Fault Tolerance Through Supervisor Hierarchies

The "let it crash" approach to fault/error handling, implemented by linking actors, is very different to what Java and most non-concurrency oriented languages/frameworks have adopted. It’s a way of dealing with failure that is designed for concurrent and distributed systems.

If we look at concurrency first. Throwing an exception in concurrent code, let’s assume we are using non-linked actors, will just simply blow up the thread that currently executes the actor.

  1. There is no way to find out that things went wrong (apart from see the stack trace).
  2. There is nothing you can do about it.

Here actors provide a clean way of getting notification of the error and do something about it.

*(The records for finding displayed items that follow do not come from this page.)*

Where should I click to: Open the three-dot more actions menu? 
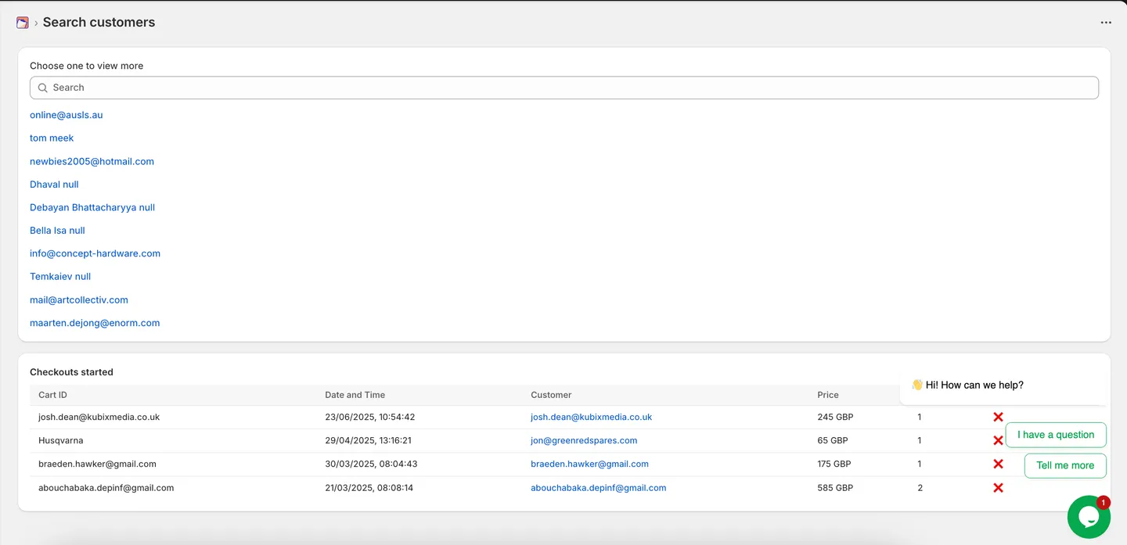point(1106,23)
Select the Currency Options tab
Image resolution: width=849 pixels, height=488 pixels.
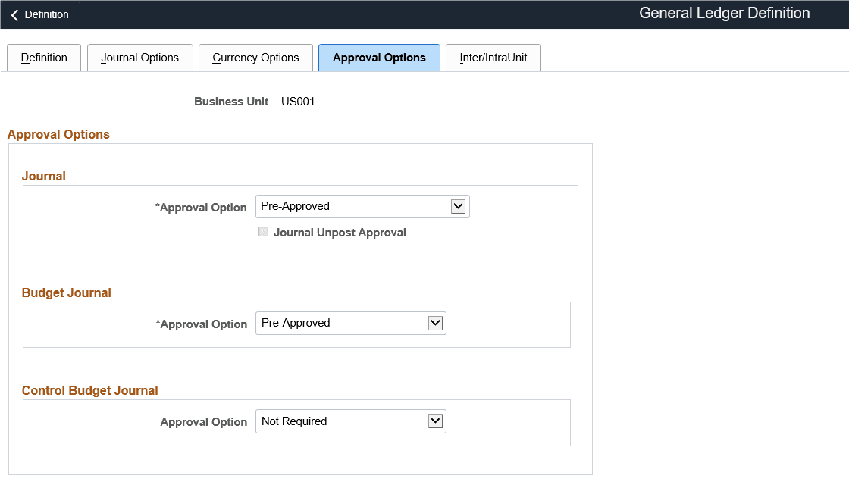click(255, 57)
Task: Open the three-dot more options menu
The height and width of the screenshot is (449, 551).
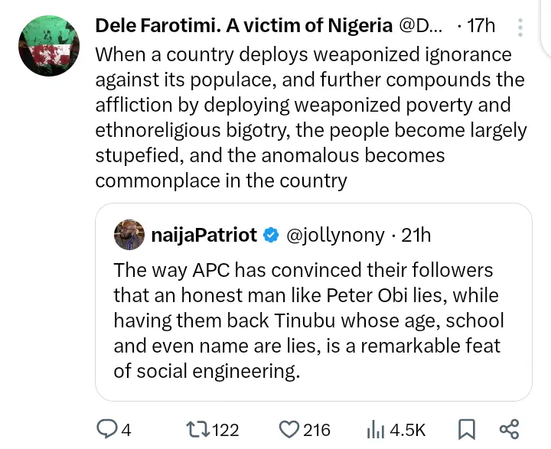Action: coord(520,28)
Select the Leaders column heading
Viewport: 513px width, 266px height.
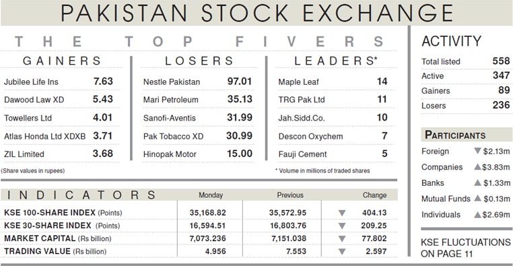[336, 61]
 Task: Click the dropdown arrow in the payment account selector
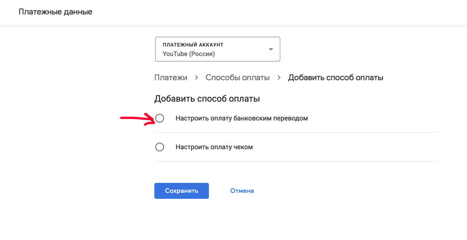coord(271,49)
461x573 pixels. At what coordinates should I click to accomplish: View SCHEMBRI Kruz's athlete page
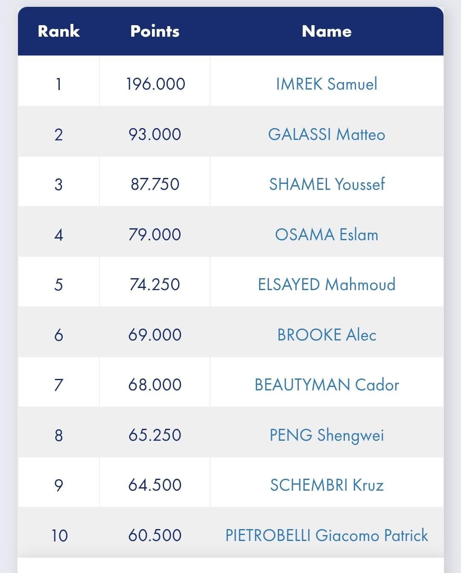tap(327, 485)
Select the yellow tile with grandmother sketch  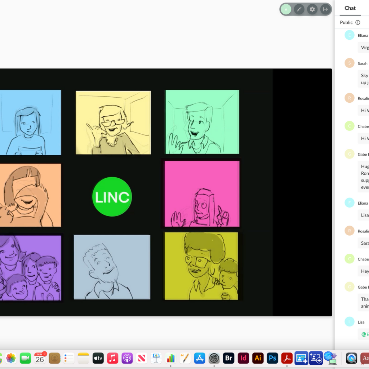[113, 123]
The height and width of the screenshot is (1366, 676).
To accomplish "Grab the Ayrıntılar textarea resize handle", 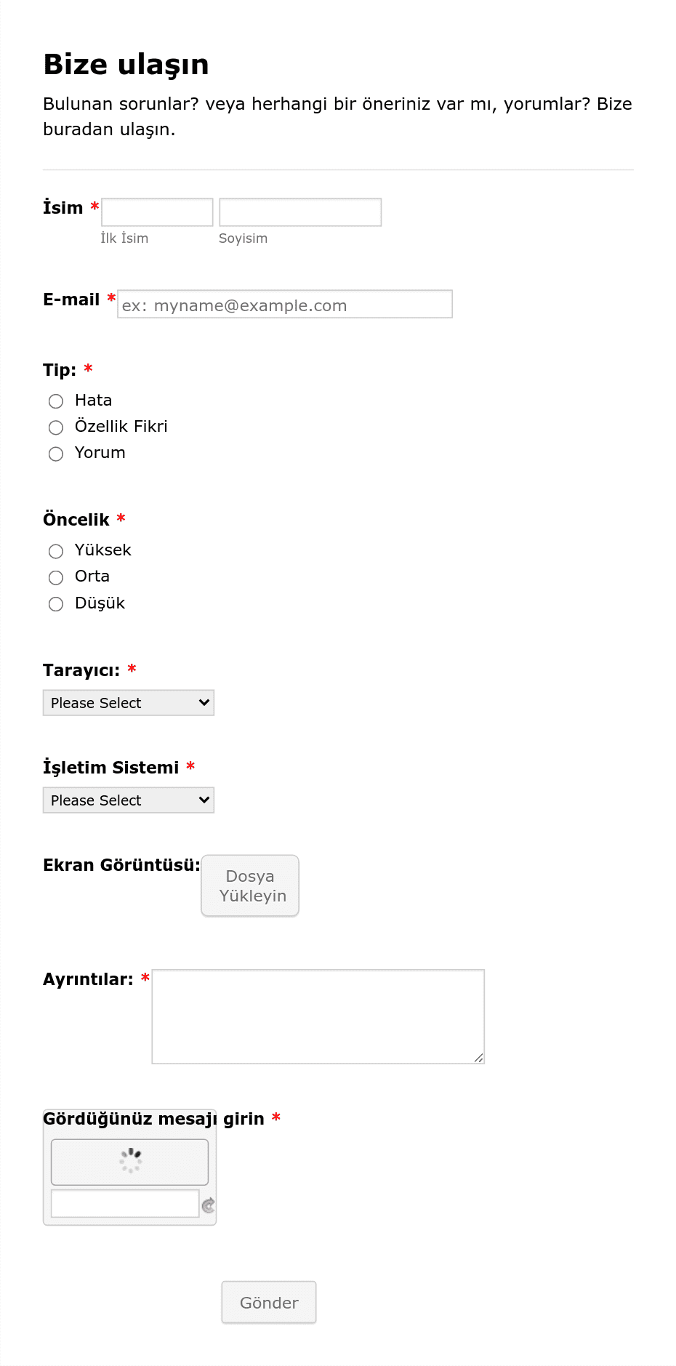I will click(478, 1058).
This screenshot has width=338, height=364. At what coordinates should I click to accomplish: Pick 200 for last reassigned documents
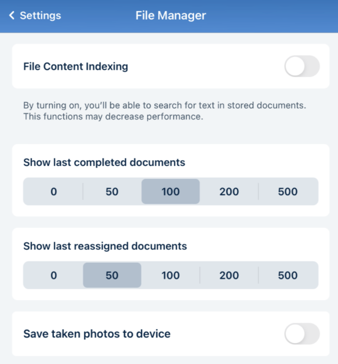click(x=229, y=275)
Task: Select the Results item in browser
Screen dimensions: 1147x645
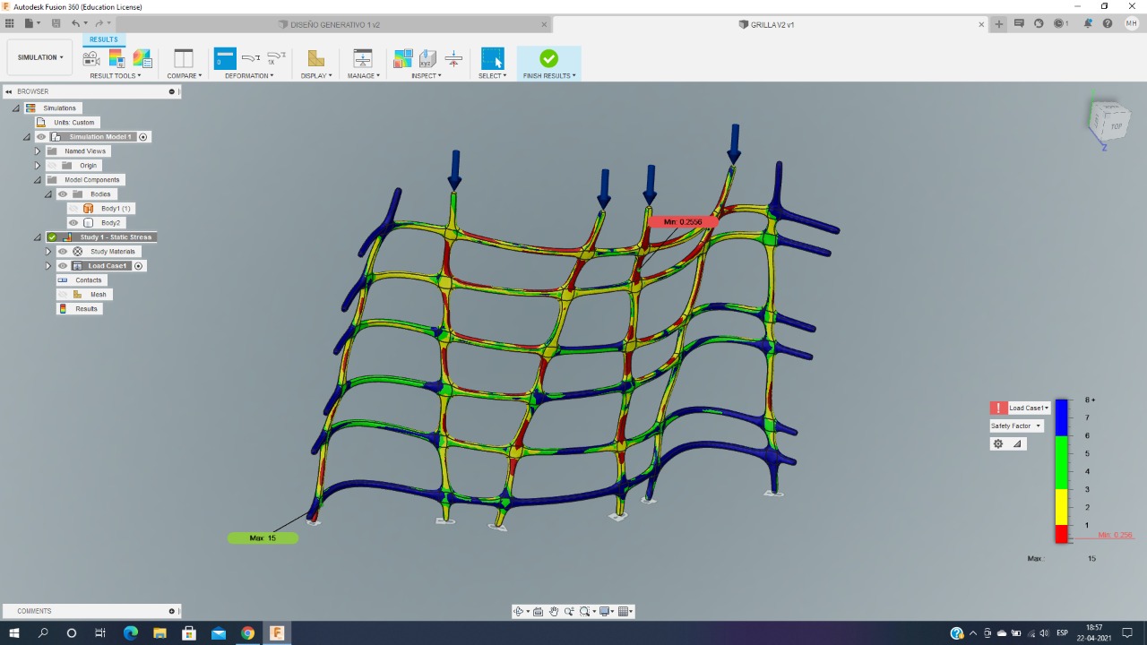Action: coord(86,309)
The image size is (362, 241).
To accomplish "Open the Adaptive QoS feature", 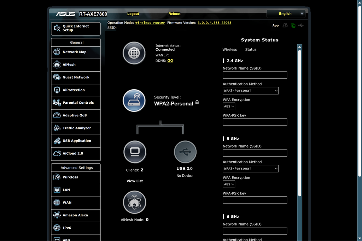I will [x=75, y=115].
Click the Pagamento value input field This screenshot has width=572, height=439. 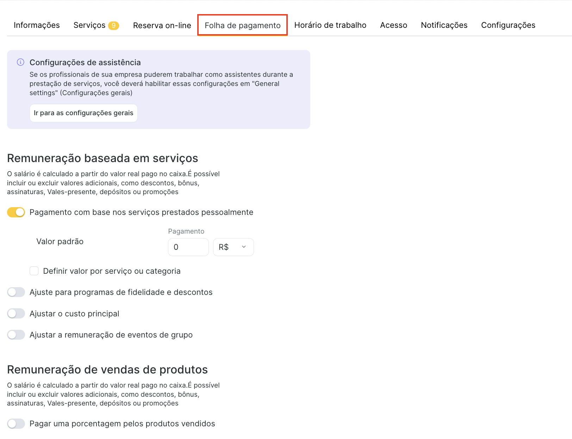[188, 247]
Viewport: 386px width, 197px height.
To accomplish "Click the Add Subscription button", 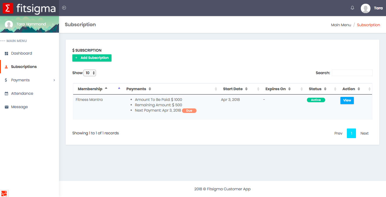I will click(92, 58).
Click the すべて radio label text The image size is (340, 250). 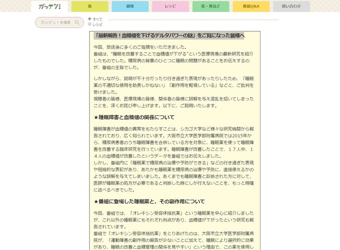(98, 19)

Linking actors also allow you to create sets of actors where you can be sure that either:
  1. All are dead
  2. None are dead

This is very useful when you have thousands of concurrent actors. Some actors might have implicit dependencies and together implement a service, computation, user session etc.

It encourages non-defensive programming. Don’t try to prevent things from go wrong, because they will, whether you want it or not. Instead; expect failure as a natural state in the life-cycle of your app, crash early and let someone else (that sees the whole picture), deal with it.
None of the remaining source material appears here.